Engineering a UV illumination device for decentralized autologous cancer immunotherapy

Abstract

Autologous cancer immunotherapy offers a promising approach to treatment by utilizing a patient's own tumor cells to stimulate an immune response; however, current implementations rely on cleanroom dependent transfer steps that limit accessibility and scalability. The Innocell process, developed by PhotonPharma, employs riboflavin and ultraviolet (UV) light to inactivate tumor cells while preserving their antigenic structure for personalized therapeutic use. This senior design project focused on the design and development of a benchtop UV illumination device incorporating a closed, single-use containment system to enable tumor cell inactivation within a sealed environment and eliminate open aseptic handling. Ultimately, the device will incorporate all steps of the Innocell process, including tissue dissociation, UV illumination, and final dose aliquoting. The system currently integrates controlled UV exposure and agitation while minimizing operator interaction to a single operational step, addressing risks associated with manual processing and contamination.

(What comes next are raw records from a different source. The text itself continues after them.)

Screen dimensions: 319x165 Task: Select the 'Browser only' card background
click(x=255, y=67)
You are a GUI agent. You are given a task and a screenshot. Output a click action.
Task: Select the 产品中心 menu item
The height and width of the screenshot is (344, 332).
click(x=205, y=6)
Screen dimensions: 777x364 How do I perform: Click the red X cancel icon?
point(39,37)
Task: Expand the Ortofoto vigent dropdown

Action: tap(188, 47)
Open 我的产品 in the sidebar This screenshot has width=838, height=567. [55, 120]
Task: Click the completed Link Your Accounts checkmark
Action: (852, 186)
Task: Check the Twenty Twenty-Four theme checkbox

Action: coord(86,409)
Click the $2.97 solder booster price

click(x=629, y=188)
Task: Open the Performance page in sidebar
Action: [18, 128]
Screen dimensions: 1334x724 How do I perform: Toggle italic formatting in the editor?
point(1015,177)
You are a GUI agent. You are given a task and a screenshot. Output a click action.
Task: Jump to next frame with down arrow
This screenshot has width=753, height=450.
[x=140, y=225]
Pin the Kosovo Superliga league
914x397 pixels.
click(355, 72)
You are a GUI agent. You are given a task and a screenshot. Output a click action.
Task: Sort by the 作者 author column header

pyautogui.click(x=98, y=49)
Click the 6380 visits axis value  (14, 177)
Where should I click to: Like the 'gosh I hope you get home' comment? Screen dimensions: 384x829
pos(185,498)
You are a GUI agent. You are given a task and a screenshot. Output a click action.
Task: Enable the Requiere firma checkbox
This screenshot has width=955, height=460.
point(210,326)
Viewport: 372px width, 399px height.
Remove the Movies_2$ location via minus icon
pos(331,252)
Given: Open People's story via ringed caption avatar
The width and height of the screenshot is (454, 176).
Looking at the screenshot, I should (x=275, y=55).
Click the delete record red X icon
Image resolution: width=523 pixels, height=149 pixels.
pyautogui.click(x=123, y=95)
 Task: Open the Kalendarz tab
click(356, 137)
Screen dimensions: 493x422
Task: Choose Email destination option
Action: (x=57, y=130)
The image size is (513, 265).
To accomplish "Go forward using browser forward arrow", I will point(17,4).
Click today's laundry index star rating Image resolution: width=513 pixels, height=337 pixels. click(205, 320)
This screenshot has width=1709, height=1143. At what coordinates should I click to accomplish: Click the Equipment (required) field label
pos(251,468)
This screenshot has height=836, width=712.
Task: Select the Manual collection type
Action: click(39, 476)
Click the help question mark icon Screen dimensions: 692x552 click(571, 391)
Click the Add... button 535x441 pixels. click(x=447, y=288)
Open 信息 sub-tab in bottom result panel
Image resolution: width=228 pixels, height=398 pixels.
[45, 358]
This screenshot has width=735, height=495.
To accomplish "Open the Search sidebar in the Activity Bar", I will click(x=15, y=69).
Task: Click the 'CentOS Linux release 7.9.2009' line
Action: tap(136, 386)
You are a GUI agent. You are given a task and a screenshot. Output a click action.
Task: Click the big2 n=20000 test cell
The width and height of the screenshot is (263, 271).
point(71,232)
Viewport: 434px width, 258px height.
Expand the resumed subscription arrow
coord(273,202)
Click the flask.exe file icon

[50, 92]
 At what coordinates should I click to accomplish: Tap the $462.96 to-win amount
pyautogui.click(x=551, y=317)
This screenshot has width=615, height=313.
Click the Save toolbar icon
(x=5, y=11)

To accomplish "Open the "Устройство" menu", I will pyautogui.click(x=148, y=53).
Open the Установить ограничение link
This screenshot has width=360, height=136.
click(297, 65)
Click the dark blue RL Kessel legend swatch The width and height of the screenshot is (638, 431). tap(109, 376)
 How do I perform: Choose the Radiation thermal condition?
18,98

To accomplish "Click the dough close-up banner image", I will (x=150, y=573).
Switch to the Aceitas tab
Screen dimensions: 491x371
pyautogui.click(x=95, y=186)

The engineering approach emphasized iterative prototyping of containment systems, evaluation of material compatibility under UV exposure, and development of standard operating procedures (SOPs) for device operation, cell culturing, and analytical assays. A primary design challenge was achieving consistent and reliable sealing of the containment system, which limited the ability to produce a fully functional prototype and prevented completion of experimental validation. Despite this limitation, a comprehensive validation framework was established, including proposed burst testing for seal integrity, sterilization validation using biological indicators to confirm autoclave effectiveness, and computational fluid dynamics (CFD) analysis to assess mixing behavior and uniformity of UV exposure. These strategies were designed to quantify mechanical performance, sterility assurance, and treatment consistency within the system. Overall, this work demonstrates both the feasibility and key engineering challenges associated with developing a closed-system, decentralized immunotherapy device, highlighting the critical roles of manufacturability, material behavior, and seal reliability in advancing accessible autologous cancer treatment technologies.